● **Task prompt**
Return every record below exactly as written, omitting any pictures.

═════ Given data ═════

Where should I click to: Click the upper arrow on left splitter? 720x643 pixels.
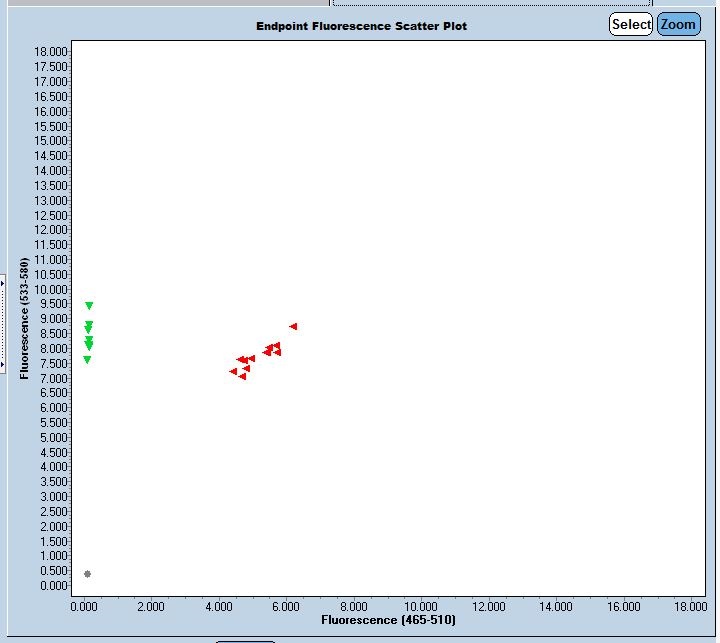(x=2, y=284)
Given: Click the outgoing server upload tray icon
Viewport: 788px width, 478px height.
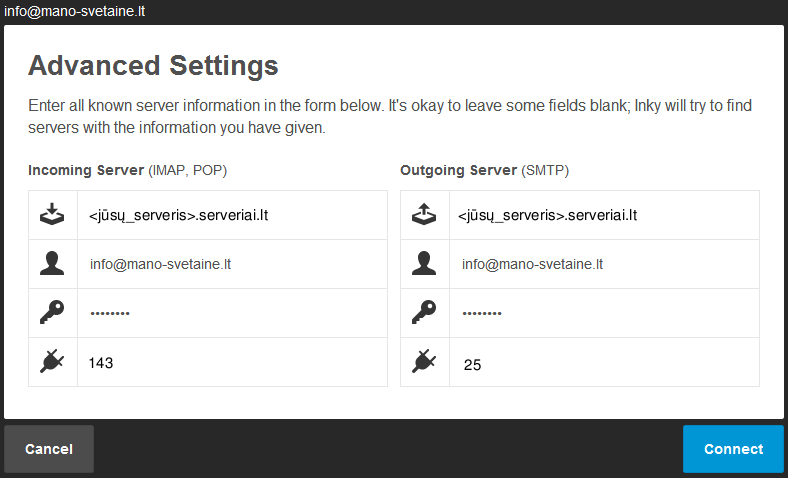Looking at the screenshot, I should pos(424,215).
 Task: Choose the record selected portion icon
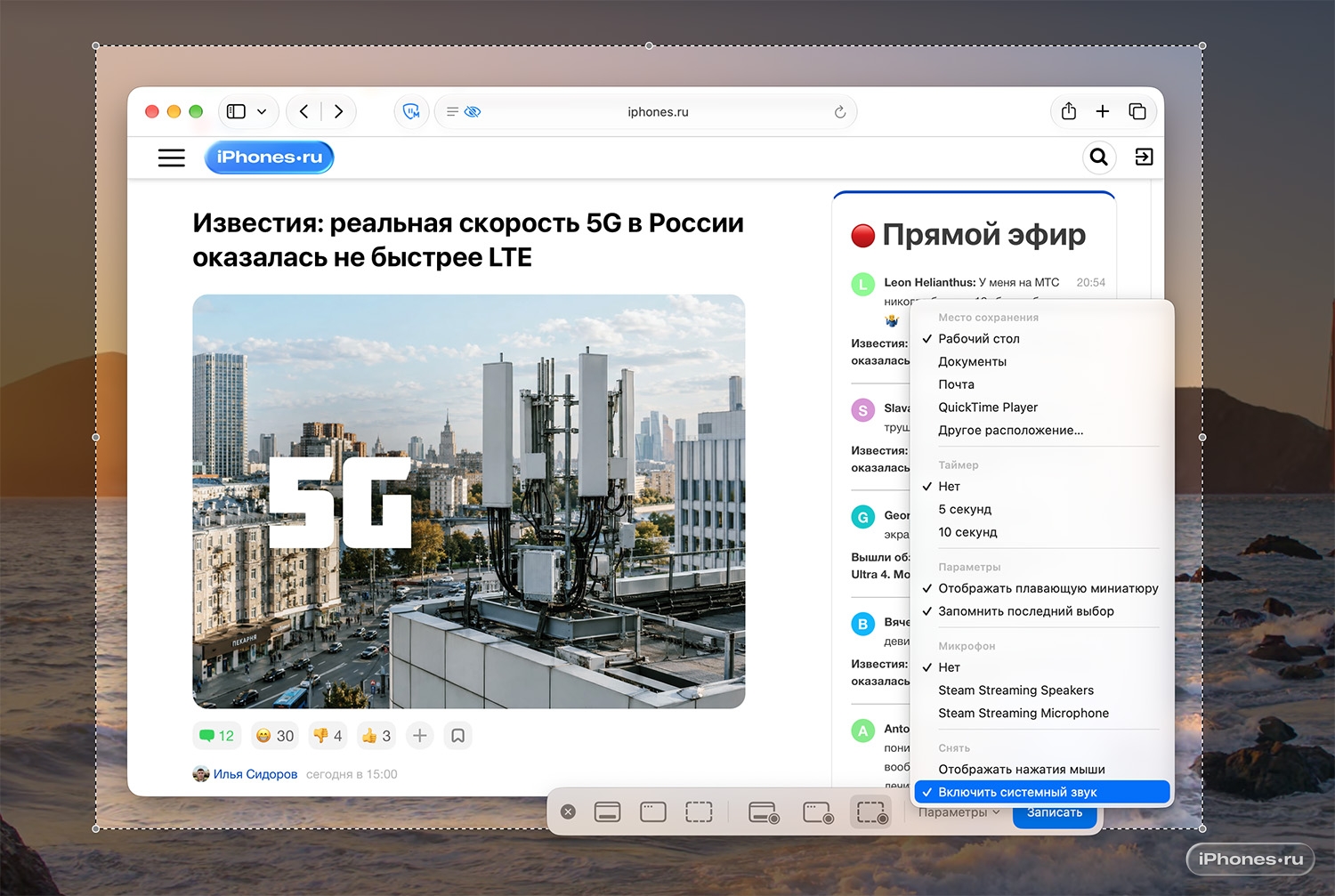(x=871, y=811)
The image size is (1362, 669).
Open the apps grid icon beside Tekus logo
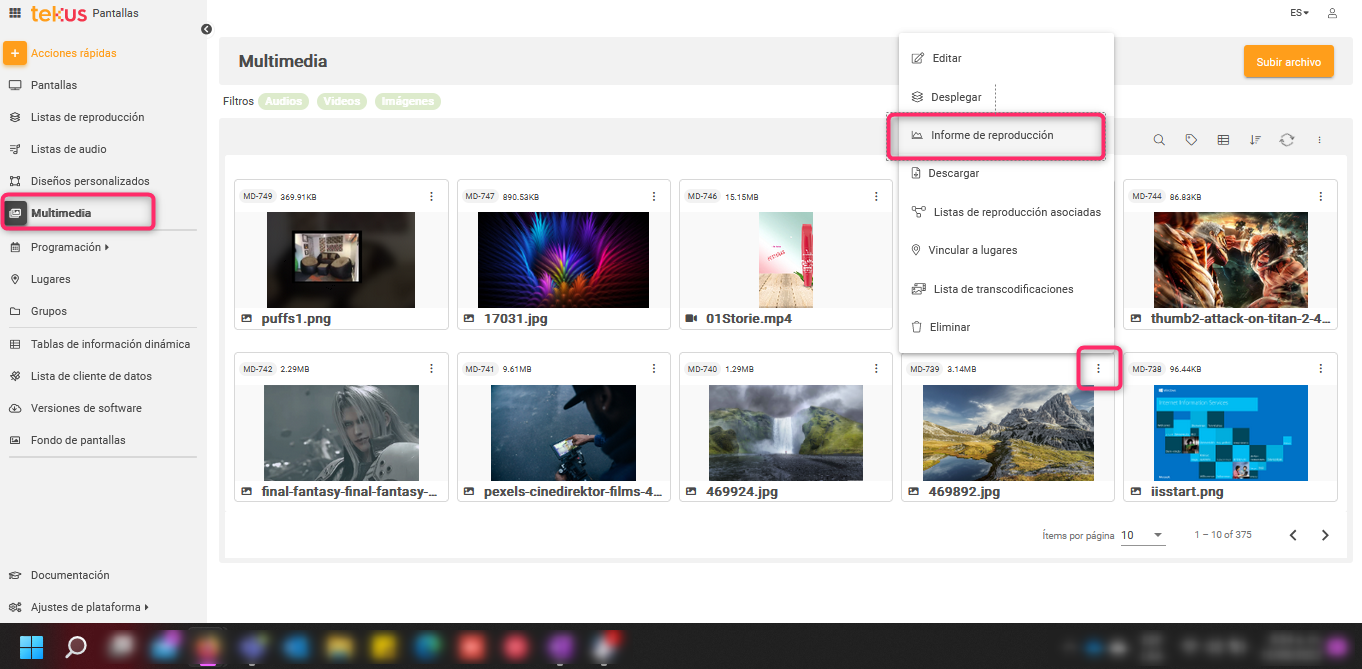pyautogui.click(x=14, y=13)
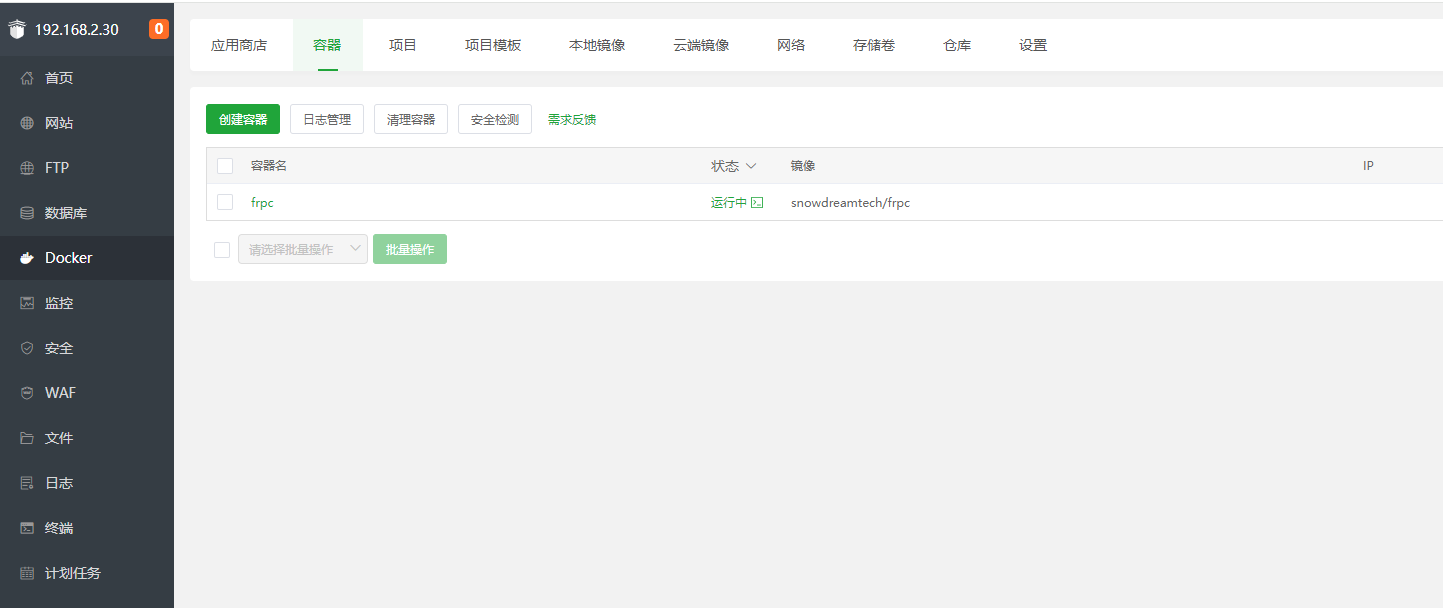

═════

● **Response to the exercise**
Where should I click to: Click the upper arrow on left splitter? 720x643 pixels.
(x=2, y=284)
Given: Click the outgoing server upload tray icon
Viewport: 788px width, 478px height.
Looking at the screenshot, I should pos(424,215).
 Task: Choose the record selected portion icon
(x=871, y=811)
The image size is (1362, 669).
Open the apps grid icon beside Tekus logo
pyautogui.click(x=14, y=13)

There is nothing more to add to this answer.